Flevoland beschikt over een unieke grondwatervoorraad van uitzonderlijke kwaliteit. Uit onderzoek blijkt dat er nog enige ruimte is voor extra grondwateronttrekking om de groeiende drinkwatervraag op te vangen. De grenzen van een duurzame benutting van het grondwater komen echter in zicht.
Geschreven door Wouter Beekman (Artesia), Robert Bolmer, Martin Griffioen (provincie Flevoland)
Download hier de pdf van dit artikel
In Flevoland wordt van oudsher grondwater gebruikt als bron voor de openbare drinkwatervoorziening. Zuidelijk en Oostelijk Flevoland beschikken over zoet grondwater, dat wordt opgepompt in de boringsvrije zone in Zuidelijk Flevoland en in Bremerberg. Dit zoete grondwater is afkomstig van de Veluwe. In Bremerberg wordt deels oevergrondwater opgepompt; een deel van het water komt vanuit het Veluwemeer. Noordelijk Flevoland (Noordoostpolder) beschikt niet over voldoende zoet grondwater en wordt sinds de aanleg van de polder van drinkwater voorzien vanuit Overijssel, waar het grondwater wordt opgepompt in onder meer Sint Jansklooster (zie afbeelding 1).
In Zuidelijk Flevoland is een voorraad grondwater aanwezig van uitzonderlijk goede kwaliteit. De voorraad water wordt bovendien goed beschermd door afsluitende kleipakketten waardoor grondwaterverontreiniging vrijwel uitgesloten is. Deze situatie is uniek in Nederland en in het eerste Grondwaterplan Flevoland (1987) is Zuidelijk Flevoland al gereserveerd voor de openbare drinkwatervoorziening. Ter bescherming van deze situatie is een boringsvrije zone ingesteld, die doorboring van de kleilagen moet voorkomen (zie afbeelding 2). Bij het grondwatergebruik wordt het voorzorgsbeginsel gehanteerd, waarbij overexploitatie wordt voorkomen en de risico’s op verontreiniging en thermische beïnvloeding minimaal blijven.

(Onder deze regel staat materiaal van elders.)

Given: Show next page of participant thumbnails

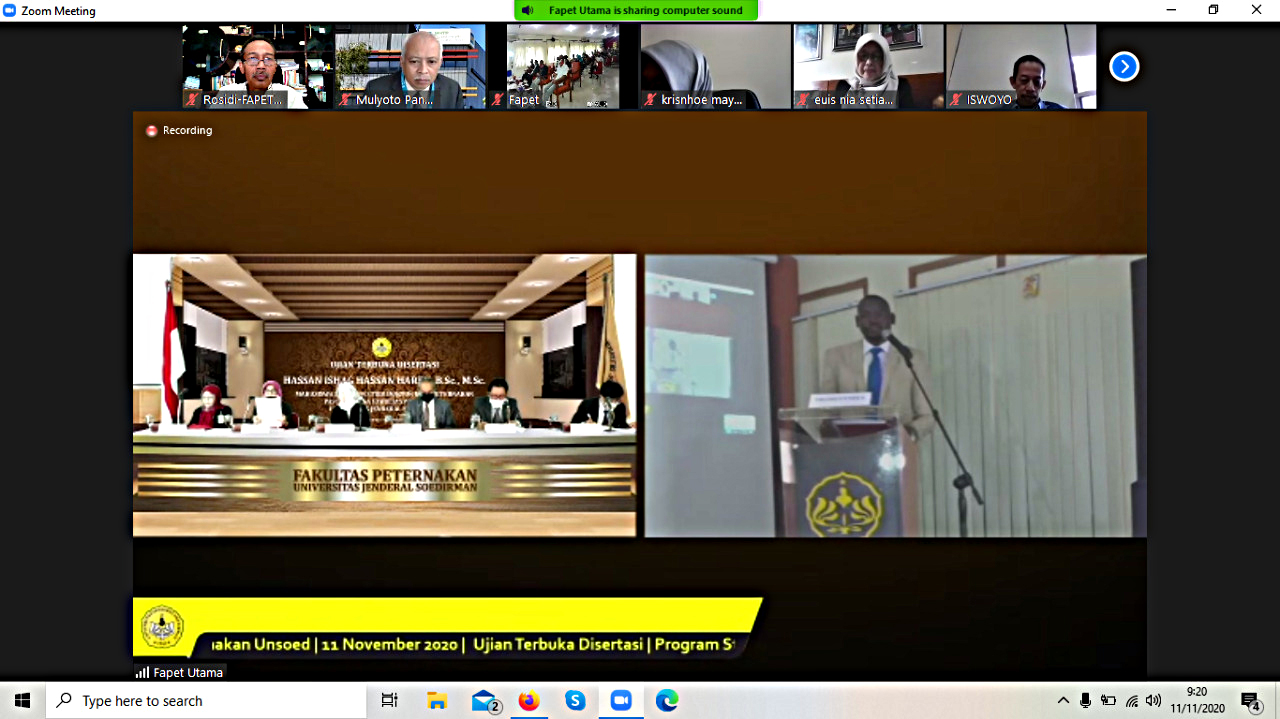Looking at the screenshot, I should [x=1124, y=67].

Uit de voorraad grondwater kan eenvoudig en tegen lage kosten drinkwater worden gemaakt. In Flevoland volstaat een eenvoudige zuivering (alleen beluchting en filtratie) om het water geschikt te maken als drinkwater. Vanuit het gebied worden Zuidelijk en Oostelijk Flevoland van drinkwater voorzien en ook delen van Utrecht en Gelderland. Om verdroging van natuurwaarden tegen te gaan is rond het jaar 2000 het aantal grondwateronttrekkingen op de Veluwe en de Utrechtse Heuvelrug verminderd en wordt daar via een leiding water vanuit Flevoland aangevoerd.

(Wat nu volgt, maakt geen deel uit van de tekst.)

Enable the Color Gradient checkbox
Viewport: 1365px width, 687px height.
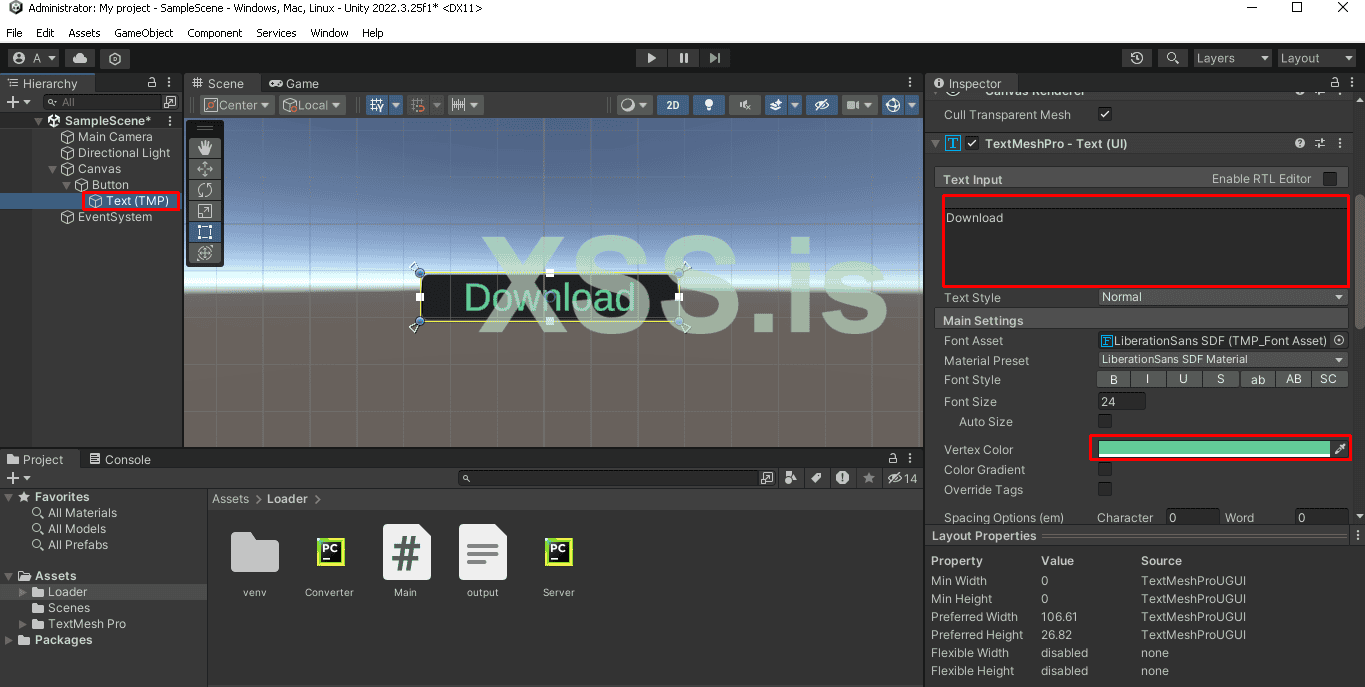click(1104, 469)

In de loop der jaren is de vergunningsomvang stapsgewijs gegroeid met de bevolkingsgroei tot in totaal 38 miljoen m3 per jaar, waarvan 9 miljoen m3 per jaar bestemd is voor Utrecht en Gelderland. De overige 29 miljoen m3 per jaar is bestemd voor Zuidelijk en Oostelijk Flevoland. De vergunningen zijn steeds ‘op de groei’ verleend om problemen in de levering van drinkwater voor te zijn. Binnen enkele jaren zal echter het plafond van de huidige onttrekkingsvergunningen worden bereikt. Dat betekent dat er op korte termijn actie nodig is.
Grondwatersysteem
Sinds hun aanleg vormen de Zuidelijk en Oostelijk Flevoland (de Flevopolders) het laagste deel van het grondwatersysteem van het IJsselmeer. Dit systeem wordt begrensd voor de waterscheiding op de Veluwe, de Utrechtse Heuvelrug en het IJsselmeer zelf. De randmeren zijn bedoeld om de verlaging van de drainagebasis die de inpoldering opleverde voor Utrecht en Gelderland (het ‘Oude Land’) te mitigeren. Dat is deels gelukt: bij de inpoldering van de Noordoostpolder is er niet aan gedacht, voor Oostelijk Flevoland werkt het principe zoals bedacht, maar voor Zuidelijk Flevoland werkt het door de bijzondere geologische gesteldheid slechts voor een deel.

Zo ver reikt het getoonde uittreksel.